Khadiga El-Ghawas is a light calligrapher, born and brought up in Egypt. He has been a light calligraffiti since 2013 and uses light installations to light up his calligraphy arts, making them explode in meaning and color. She was the first Egyptian calligraffiti and the first female calligraffiti in the world, mastering the art of calligraphy at that time with six other men from all over the world.

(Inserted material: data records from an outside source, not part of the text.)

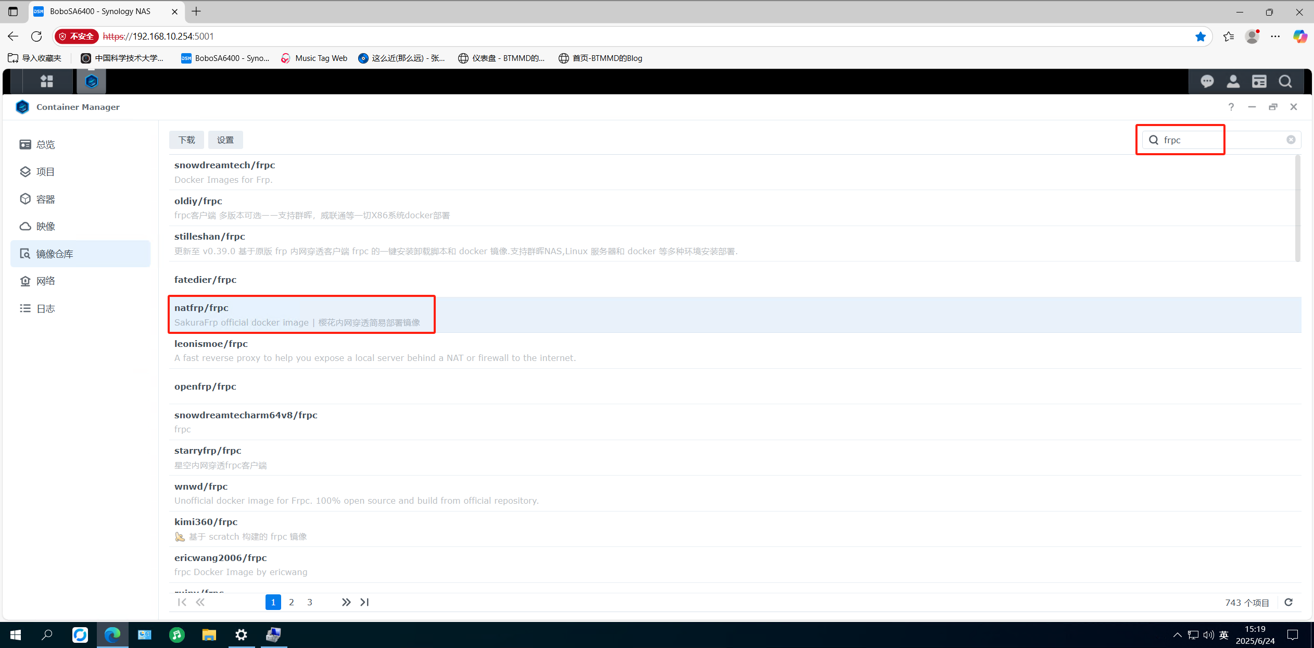Select the fatedier/frpc image row
This screenshot has width=1314, height=648.
click(206, 280)
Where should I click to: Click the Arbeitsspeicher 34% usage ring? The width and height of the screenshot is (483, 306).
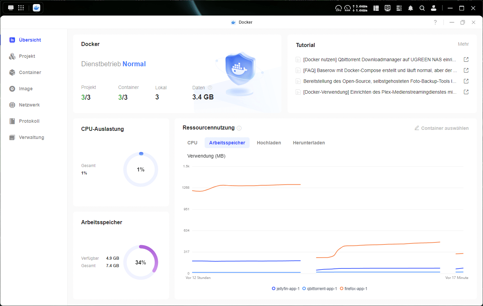point(141,262)

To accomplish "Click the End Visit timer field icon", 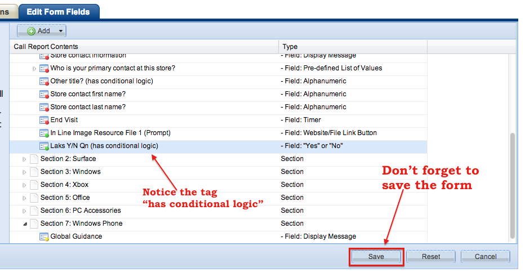I will coord(44,120).
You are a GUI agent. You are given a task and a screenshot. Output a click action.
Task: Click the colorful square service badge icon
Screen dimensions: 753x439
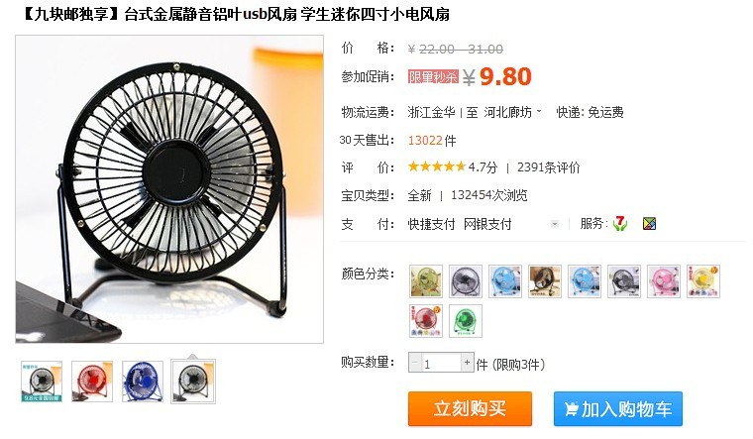click(x=649, y=223)
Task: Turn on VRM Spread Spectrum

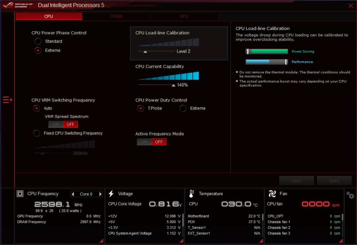Action: coord(56,124)
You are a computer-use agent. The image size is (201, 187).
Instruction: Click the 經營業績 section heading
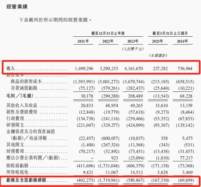16,7
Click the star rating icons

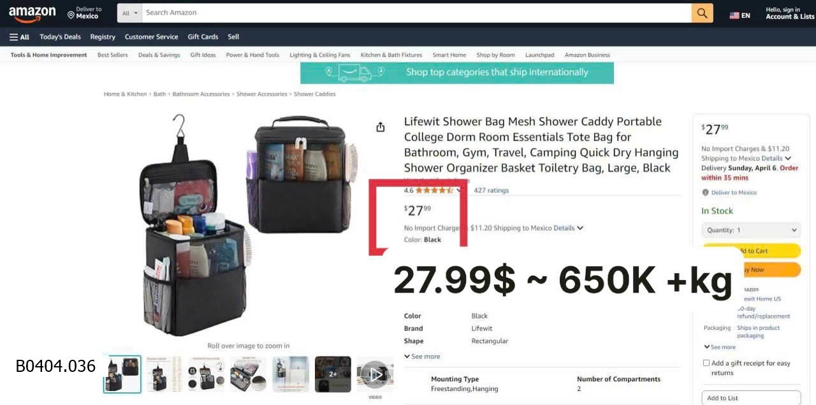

Her form of calligraphy art gives comfort to those experiencing it and helps them feel calm. Although she had been practicing calligraphy since she was eight, she only started using light installations to shoot up her art in April 2013. For Khadiga, calligraphy is more than art; it is life.
Said Dokins

Dokins was born in Mexico in 1983 and often worked on different projects. As a Mexican artist, his projects spanned from things related to urban arts to political commentary and the like. His work oscillated between things that could be seen and things that couldn’t, and he was especially known for his contribution to street art through urban art. Urban art explores technology and civilization.Â

Dokins' art explored the world, and its intricacies have been showcased both internationally and nationally, like in the United Kingdom, Germany, Holland, and Spain.Â
Yazan HalwaniÂ

A Lebanese artist, Yazan Halwani, is known for his murals, paintings, and graffiti on the walls of Beirut as a way of protesting against the dwindling sectarian economy of Lebanon. His most famous work is the Eternal Sabah, depicting the face of artist and singer Sabah, which is found in the neighborhood of Hamra in Beirut.
Yazan Halwani was born in 1993 and is considered among the youngest graffiti artists in the Middle East and Lebanon. Although his interest in calligraphy started from a young age, Halwani went on to study at the American University of Beirut and Havard Business School, combining art, school, and life.
Ruh Al-Alam

Ruh Al-Alam was born in London and only moved to Egypt in 2003. Before starting his journey to fulfill his dream of mastering Arabic calligraphy, he was a designer and artist and has since worked on many projects for different corporations in the Middle East. Like Sony, BBC, and the National Portrait Gallery Channel 4.

His work explores traditionally Arabic calligraphy and spirituality.
For calligraffiti, art is their ability to express themselves and the world they find themselves in through their writing, drawing, or paintings.